Paulo Samuel, nome dado pela equipe que o achou, tem aproximadamente 6 meses e passa bem

Daniela do Canto, Central de Notícias

11 Março 2009 | 05h49

Um bebê de aproximadamente 6 meses de idade foi encontrado abandonado em uma caixa de papelão dentro de um estacionamento no centro de Ferraz de Vasconcelos, município da Região Metropolitana de São Paulo, no início da madrugada desta quarta-feira, 11.   O menino foi levado ao Hospital Regional da cidade e, segundo informações da Polícia Militar, passa bem. Ele já é chamado carinhosamente de Paulo Samuel: o primeiro nome foi sugerido por PMs e o segundo pela equipe do Serviço de Atendimento Móvel de Urgência (Samu), que o levou ao hospital.   Os soldados Jéferson Luiz e Elisângela Martins Roncari, da 3ª Companhia do 32º Batalhão, foram acionados por meio da Central de Operações da PM sobre o caso. Foi o dono de um restaurante localizado na altura do número 465 da Avenida 15 de Novembro que encontrou o bebê. A caixa de papelão estava ao lado do carro dele, no estacionamento em frente ao restaurante. Os PMs chegaram ao local por volta das 0h50 e a soldado Elisângela foi a primeira a pegar a criança no colo. "Ele vestia um macacãozinho azul e uma touca branca e estava quentinho, enrolado em um cobertor, dormindo", contou.   Na avaliação dos PMs, o bebê foi abandonado depois das 23h. "Ele estava sequinho e choveu na cidade até as 23h", explicou Elisângela. Ela, que não tem filhos, disse ter passado por uma situação semelhante há cerca de dois anos. "Daquela vez encontramos uma menina, recém-nascida", contou.   Segundo os policiais, o bebê deveria passar a madrugada toda no hospital e depois ficaria sob a responsabilidade do Conselho Tutelar.

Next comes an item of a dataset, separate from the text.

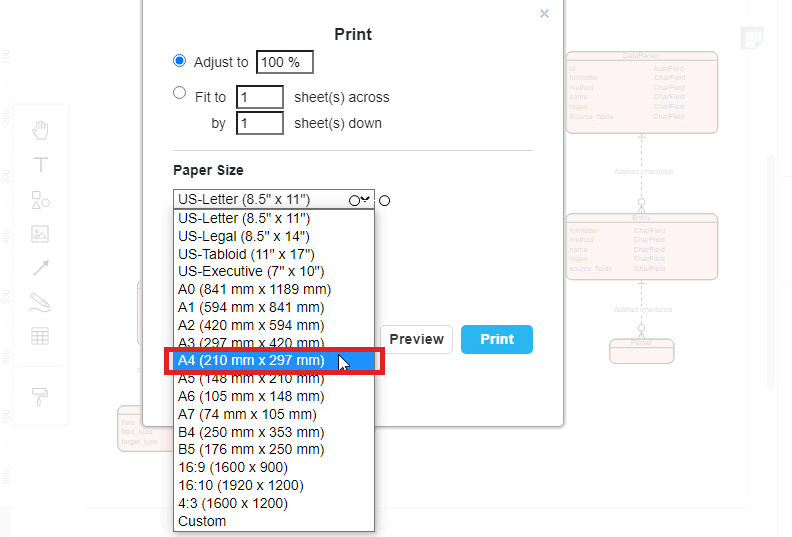Select the arrow connector tool

click(x=40, y=268)
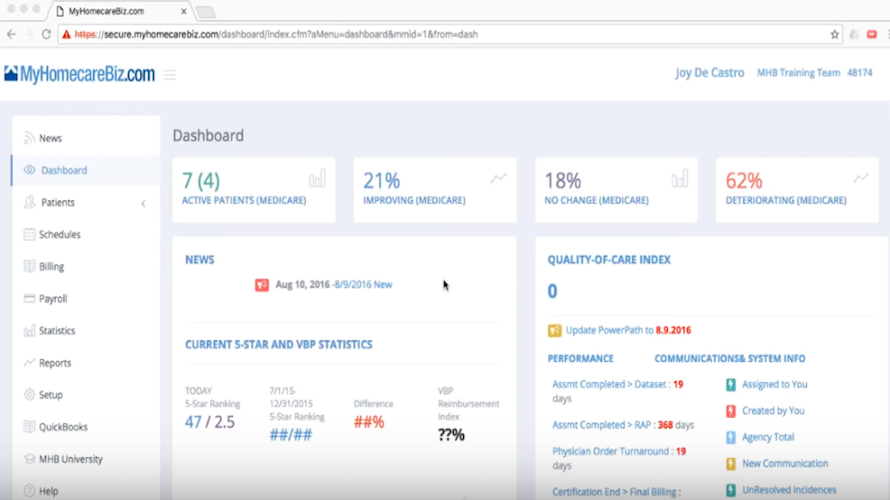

O caso foi registrado na Delegacia de Ferraz de Vasconcelos como abandono de incapaz e a agora a Polícia Civil deve conduzir uma investigação na tentativa de identificar os responsáveis pela criança.   Emoção   Os policiais que encontraram o pequeno Paulo Samuel se mostraram emocionados com a situação. A soldado Elisângela acredita que o caso poderia ter sido pior caso a criança não fosse vista pelo dono do restaurante ainda no início da madrugada. "Provavelmente ela estaria morta", avaliou. Mesmo assim, a policial preferiu não emitir uma opinião sobre a atitude do responsável pelo abandono. "Não posso julgar", disse.   O soldado Jéferson Luiz revelou o pensamento dos policiais assim que receberam o aviso da central sobre o bebê. "A nossa preocupação era encontrar a criança com vida e bem, o que felizmente aconteceu. Ao contrário do que muitos pensam, a PM presta muito serviços de utilidade à comunidade", afirmou.